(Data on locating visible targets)

========================

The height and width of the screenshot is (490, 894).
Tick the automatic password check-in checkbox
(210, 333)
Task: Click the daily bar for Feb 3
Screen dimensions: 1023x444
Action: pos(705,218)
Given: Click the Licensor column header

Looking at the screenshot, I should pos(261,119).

========================

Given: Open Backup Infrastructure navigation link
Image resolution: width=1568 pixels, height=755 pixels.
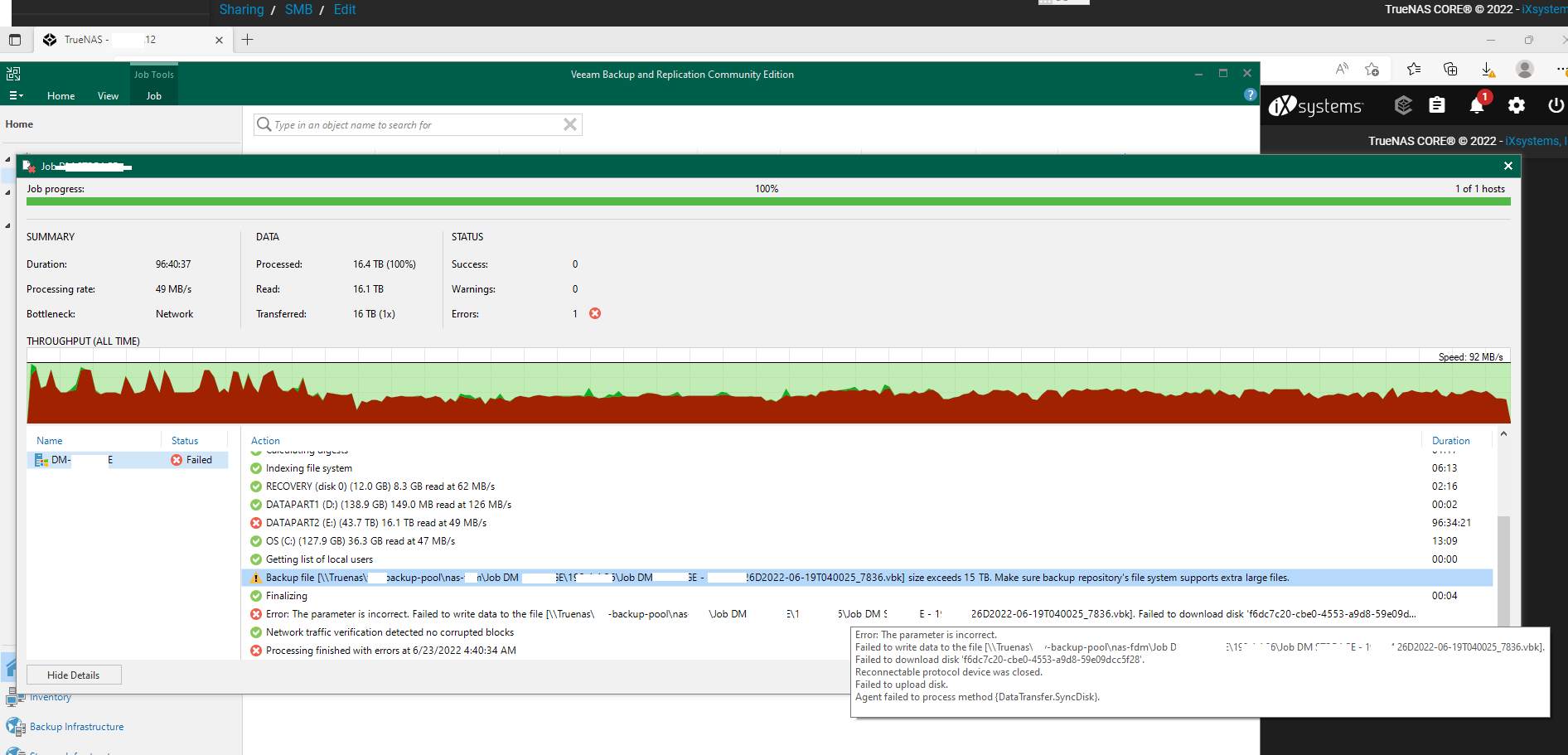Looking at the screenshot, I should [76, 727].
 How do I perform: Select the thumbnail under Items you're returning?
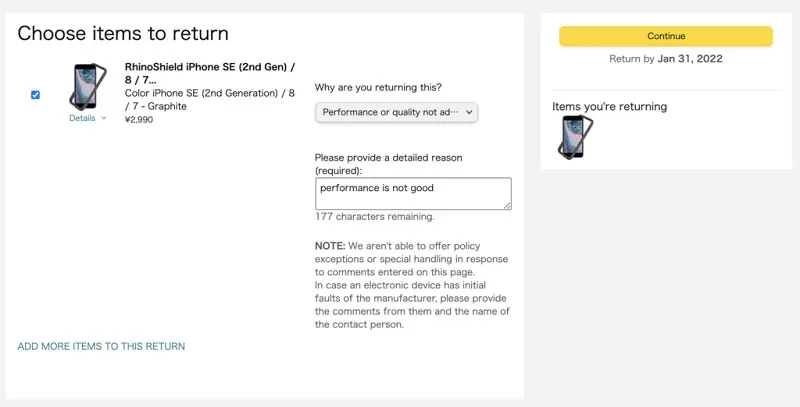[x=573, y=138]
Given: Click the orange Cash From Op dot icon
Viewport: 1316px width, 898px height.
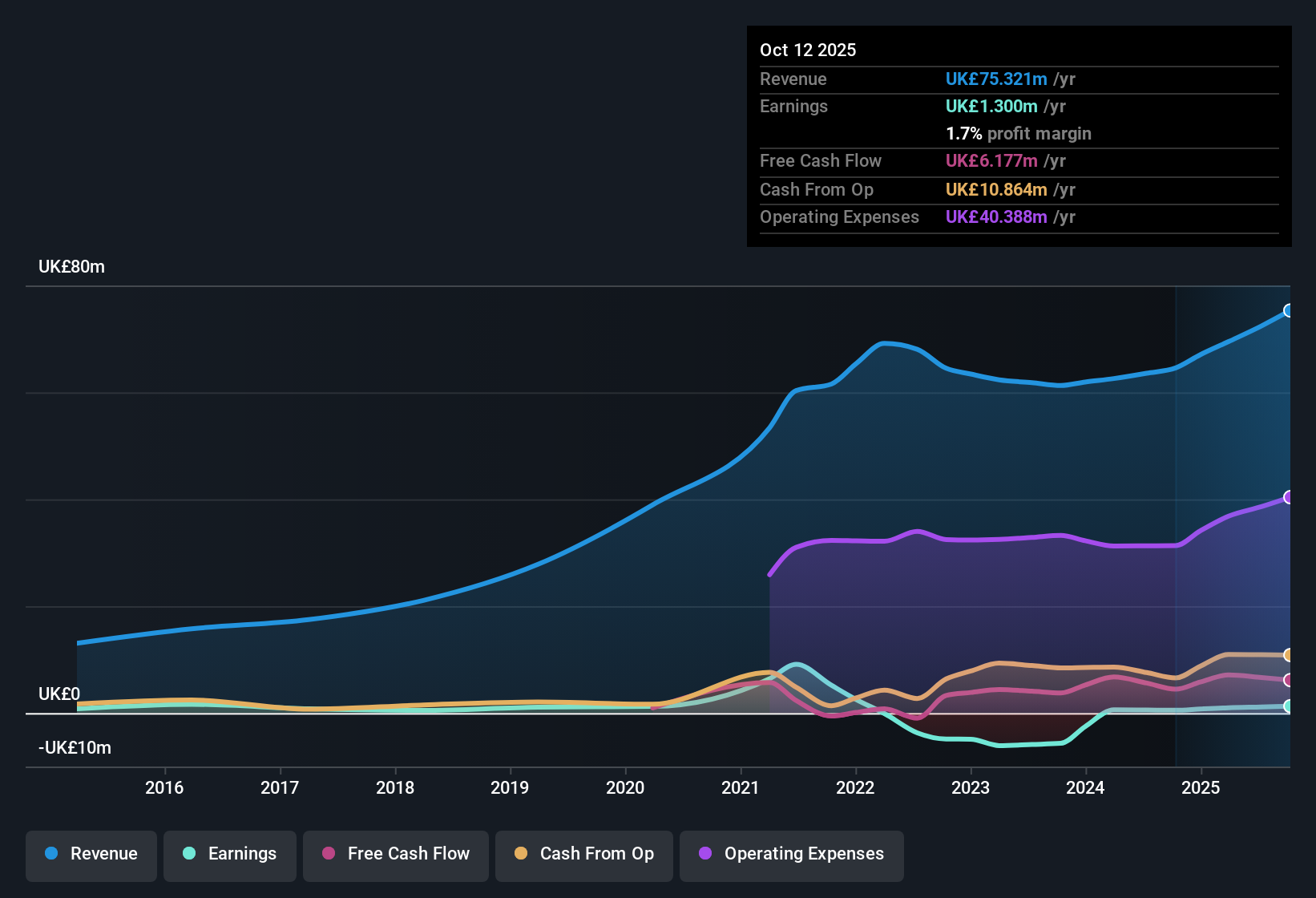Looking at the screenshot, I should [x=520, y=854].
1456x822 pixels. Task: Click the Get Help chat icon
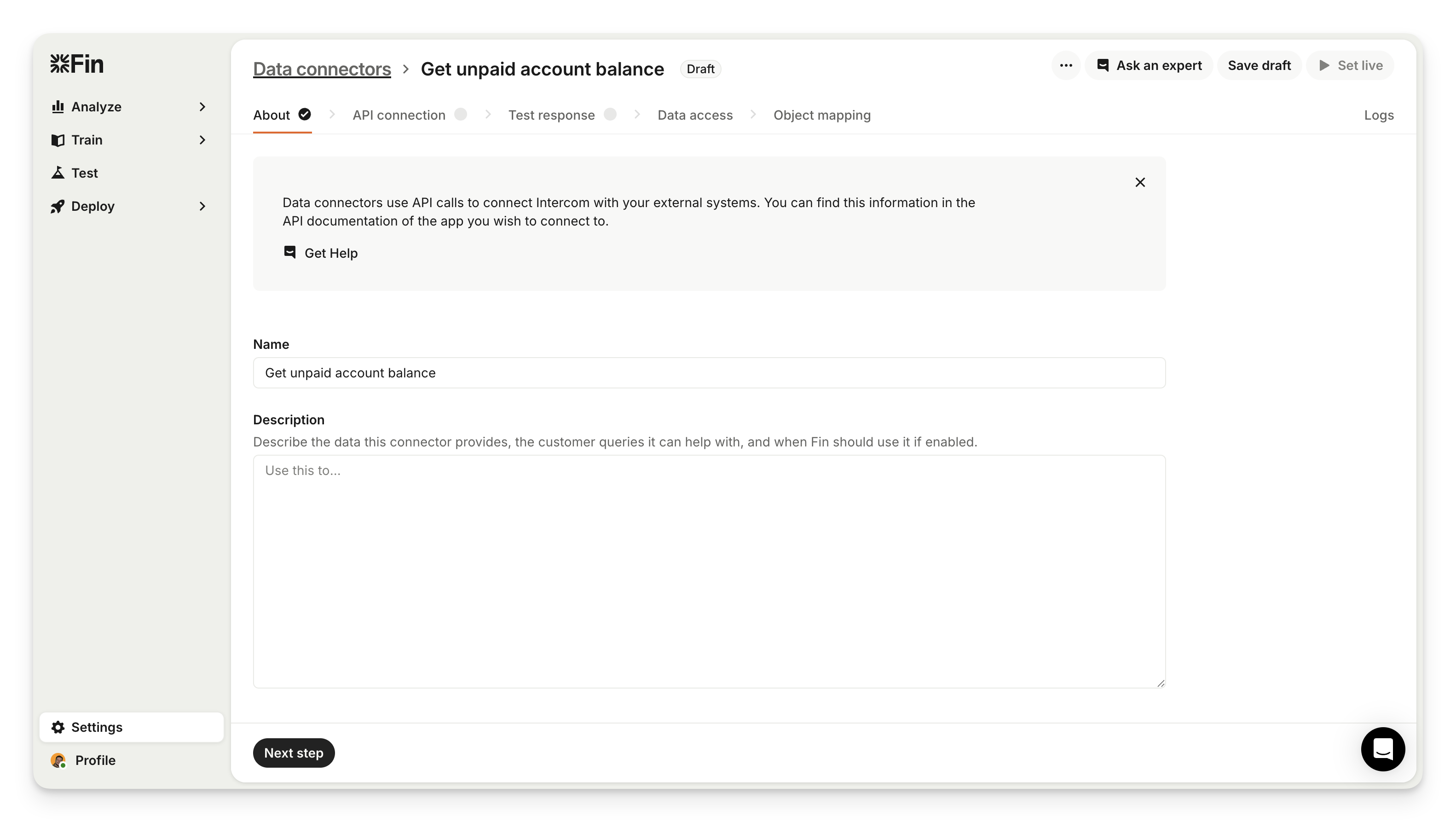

========================

**Instructions for the task:** Lay out the material between the lines holding "The height and" and "Looking at the screenshot, I should pos(261,119).", inclusive, as a two-column CSV with the columns input and output. Each request gets one row, with its text under input and its answer under output, each in a single quoted field with line breaks replaced by spaces.

**Complete output:**
input,output
"The height and width of the screenshot is (490, 894). Tick the automatic password check-in checkbox","(210, 333)"
"Task: Click the daily bar for Feb 3 Screen dimensions: 1023x444","Action: pos(705,218)"
"Given: Click the Licensor column header","Looking at the screenshot, I should pos(261,119)."